Однако, было бы совершенно не простительно делать из господина Мечникова безапелляционного учёного-оптимиста. В очень интересной и содержательной статье «Наука и нравственность» он пишет: «Я так мало убеждён в существовании каких-нибудь предначертаний природы для превращения наших бедствий в блага и дисгармоний в гармонии, что нисколько не удивился бы, если бы идеал этот никогда не был достигнут…» Далее учёный говорит, что ради сохранения вида в природе приносятся как бы в жертву интересы и само существование индивида, но это не спасает от абсолютного исчезновения даже самые высокоорганизованные виды существ. «Природа не пощадила их, — размышляет учёный, — почём знать, не готова ли она поступить также и по отношению к роду человеческому? Мы не можем постичь неведомого, его планов и намерений. Оставим же в стороне Природу и будем заниматься тем, что доступно нашему уму» В этих словах, по-моему, заключается весь смысл того, что есть агностицизм. От себя стоит только добавить, что уму нашему доступа и наша внутренняя жизнь и её опыт. Кроме того, эти размышления Мечникова довольно мимолётны. Всё же он находит в себе достаточно оптимизма, чтобы закончить статью на мажорной ноте: «…Человек способен на великие дела; вот почему следует желать, чтобы он видоизменил человеческую природу и превратил её дисгармонии в гармонии. Одна только воля человека может достичь этого идеала» (с.545). Куда же всё-таки должна быть направлена человеческая воля? Неужели только на то, чтобы каждый человек смог ощутить себя этаким сохранившим бодрость духа и здоровья стариканом, который устал от жизни и, потому ему не страшно умирать. Эпикур уже в своё время об этом, кажется, всё сказал. Но как сегодня мы знаем, он был больным человеком и боролся с собственными страхами перед страданиями и смертью…

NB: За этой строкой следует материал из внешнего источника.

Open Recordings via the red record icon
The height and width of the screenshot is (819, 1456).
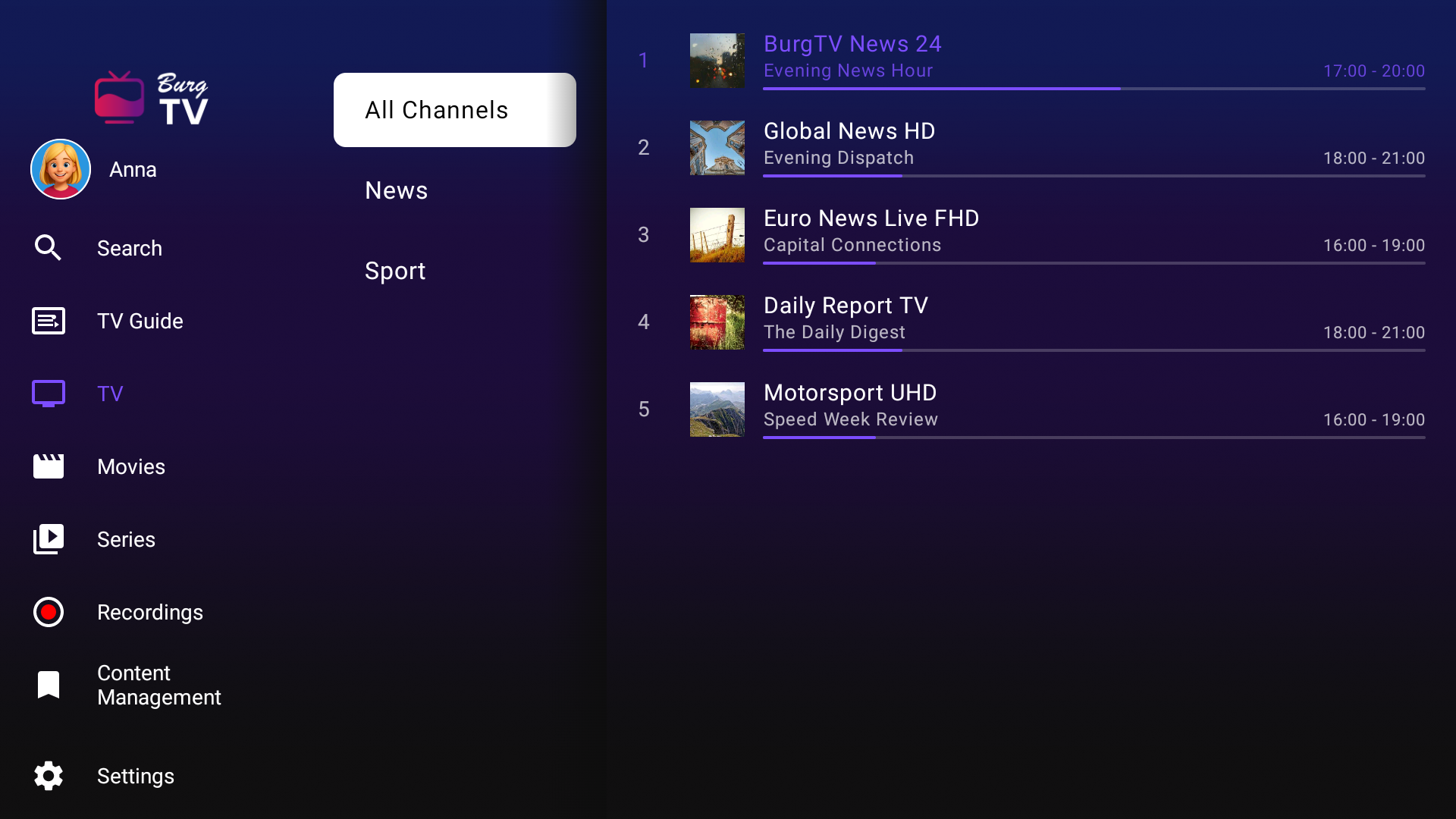(48, 612)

Илья Ильич, как мы уже говорили не раз, был человеком своего рационалистического времени. Оно породило и Ницшеанство, и Большевизм, и Фашизм, и сегодняшний агрессивный Демократизм – и все эти опасные для самого существования человечества явления были обусловлены именно человеческой волей. Для меня как христианина, совершенно очевидно, что она нуждается в некоторой коррекции с той высшей Волей, которая обуславливает возможность существования Науки – Смыслом, заложенным в само бытие этого мира.

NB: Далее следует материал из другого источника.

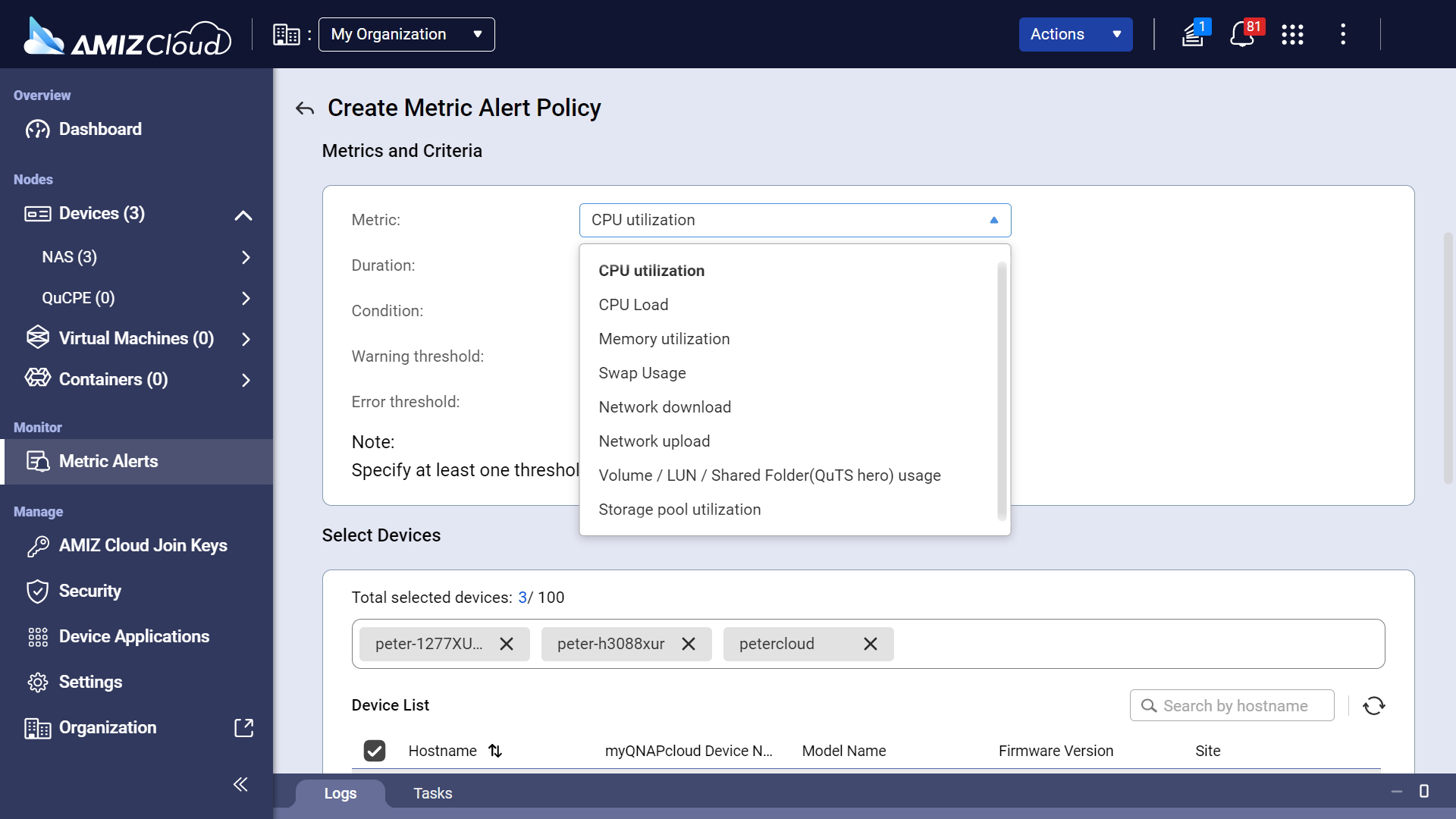Screen dimensions: 1456x819
Task: Sort the device list by Hostname
Action: [x=495, y=751]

Особое значение для И.И. Мечникова имел образ великого Гёте, к бессмертному произведению которого «Фауст» он очень любил обращаться. В этом произведении его прежде всего интересовали вопросы, которые так или иначе соотносились с его собственным опытом жизни. Самоубийство, любовь, обретение смысла жизни в старости – это проблемы его собственных размышлений, которые он во что бы то ни стало пытался разрешить вне религиозного способа. Даже очевидный образ спасения Фауста от самоубийства звоном пасхальных колоколов Мечников пытается объяснить «детскими воспоминаниями» Его остро интересует старческая влюблённость Фауста и возможность применить это наполнение жизни не только к самому Гёте, который видел в веселящемся ребёнке Фауста и Елены чистую аллегорию, но и, вероятно, к себе.
Но особенный интерес вызывает, конечно, его поиск смысла жизни, который, как кажется, он находит в произведении Гёте. Перед своей смертью, как известно, Фауст начинает бурную деятельность на пользу человечеству, которое благодаря его подвигу сможет жить «Надеясь лишь на свой свободный труд» Для него высшим счастьем будет возможность увидеть свой народ «в блеске силы дивной»…
«Тогда сказал бы я: мгновенье!
Прекрасно ты, продлись, постой!
И не смело б веков теченье
Следа, оставленного мной!»
Илья Ильич не хочет замечать усмешки Мефистофеля:
«Прошло и не было – равны между собой!
Что предстоит всему творенью?
Всё, всё идёт к уничтоженью!
Прошло… что это значит? Всё равно,
Как если б вовсе не было оно…»
Нельзя, казалось бы, не заметить, что у Гёте именно ангельский хор является залогом возможного спасения Смысла, но именно этого Илья Ильич Мечников и не хочет замечать. А ведь понятия жизнь и свобода, ради которых следует каждый день идти на бой, обретают свой настоящий смысл только в том случае, если есть Бог!